The other’s a latecomer, Judge McWhirrey (in this production his name’s not mentioned). He’s universally known as Judge or his nickname. ‘Alcohol in the middle of the day is exciting when one is thirty, but disastrous when one is seventy.‘ That demurral sums him up. Oliver Ford Davies make a shrouded, reluctantly gimlet-eyed and squirrel-shy lawyer: quick to see danger and the scent of prison, frightened of pronouncing as he is of Pinkbell whom he modelled his hanging manner on. Except when on the bench.
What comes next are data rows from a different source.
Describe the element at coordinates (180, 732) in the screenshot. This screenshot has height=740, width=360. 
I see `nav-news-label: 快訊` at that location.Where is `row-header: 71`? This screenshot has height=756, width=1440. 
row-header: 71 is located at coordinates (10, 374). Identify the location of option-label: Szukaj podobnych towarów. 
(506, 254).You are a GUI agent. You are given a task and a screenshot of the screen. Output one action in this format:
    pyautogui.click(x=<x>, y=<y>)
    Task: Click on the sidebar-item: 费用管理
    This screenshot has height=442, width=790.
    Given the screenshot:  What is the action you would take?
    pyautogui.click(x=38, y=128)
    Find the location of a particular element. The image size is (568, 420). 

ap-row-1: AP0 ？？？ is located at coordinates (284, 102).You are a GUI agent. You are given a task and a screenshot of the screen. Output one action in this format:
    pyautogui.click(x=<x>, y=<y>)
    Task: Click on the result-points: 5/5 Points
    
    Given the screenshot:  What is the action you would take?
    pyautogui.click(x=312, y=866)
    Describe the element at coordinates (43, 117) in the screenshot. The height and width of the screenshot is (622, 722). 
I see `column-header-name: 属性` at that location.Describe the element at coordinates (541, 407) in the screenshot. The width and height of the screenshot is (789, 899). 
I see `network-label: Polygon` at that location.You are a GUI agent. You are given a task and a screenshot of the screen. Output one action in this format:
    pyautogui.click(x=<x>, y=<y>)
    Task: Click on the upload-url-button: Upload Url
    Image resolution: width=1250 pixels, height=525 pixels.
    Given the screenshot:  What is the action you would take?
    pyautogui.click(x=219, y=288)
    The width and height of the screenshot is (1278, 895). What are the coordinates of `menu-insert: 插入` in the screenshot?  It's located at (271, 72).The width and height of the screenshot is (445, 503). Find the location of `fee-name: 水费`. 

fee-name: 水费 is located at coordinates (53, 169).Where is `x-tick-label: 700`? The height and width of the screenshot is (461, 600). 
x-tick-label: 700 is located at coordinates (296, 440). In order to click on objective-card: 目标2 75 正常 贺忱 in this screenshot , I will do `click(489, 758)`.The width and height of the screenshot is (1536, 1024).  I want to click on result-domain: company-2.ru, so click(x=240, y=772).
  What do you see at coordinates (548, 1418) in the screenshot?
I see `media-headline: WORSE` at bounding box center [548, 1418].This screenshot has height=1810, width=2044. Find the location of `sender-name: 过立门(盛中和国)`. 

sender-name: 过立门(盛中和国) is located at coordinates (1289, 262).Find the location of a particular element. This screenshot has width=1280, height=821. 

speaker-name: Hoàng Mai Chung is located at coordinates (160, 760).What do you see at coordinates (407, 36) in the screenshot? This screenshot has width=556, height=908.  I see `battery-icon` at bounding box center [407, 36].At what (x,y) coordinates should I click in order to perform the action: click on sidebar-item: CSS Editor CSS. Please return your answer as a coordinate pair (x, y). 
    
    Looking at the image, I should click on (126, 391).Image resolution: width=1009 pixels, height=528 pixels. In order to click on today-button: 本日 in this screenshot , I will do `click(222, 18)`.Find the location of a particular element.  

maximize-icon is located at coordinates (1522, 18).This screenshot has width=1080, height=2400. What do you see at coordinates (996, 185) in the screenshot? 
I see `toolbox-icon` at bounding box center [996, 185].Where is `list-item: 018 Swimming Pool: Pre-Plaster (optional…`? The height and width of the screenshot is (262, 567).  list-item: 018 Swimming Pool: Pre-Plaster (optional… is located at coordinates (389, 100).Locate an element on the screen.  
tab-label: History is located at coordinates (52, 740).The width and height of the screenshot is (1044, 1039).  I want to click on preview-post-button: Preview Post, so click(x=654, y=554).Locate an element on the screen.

And he’s confronted with such history, as is Miss Madrigal.

 

With Root we learn something of Madrigal’s toughness together with her lyric creed ‘The heart is a house with a room for every person it loves.’ It’s easy to warm to Root’s inwardness – her Hester Collyer here in The Deep Blue Sea in 2011 was memorable for the same reason. Whereas with everyone else save perhaps Laurel you don’t look for residual existence, with Madrigal you see someone who might blossom further in an even finer play.

 

When Maitland asks her at one point: ‘What will you do now?’ Madrigal’s ‘Continue to explore the astonishment of living’ makes one ache to see what more she could do with astonishment. But this play – triumphantly about women where men are almost wholly relegated – has to be celebrated for what it is. Not quite the last drawing-room comedy as has been asserted. But the Janus-faced prophesy of plays that took thirty years to catch up. Chichester’s season of women dramatists is one of the treasurable things of 2018.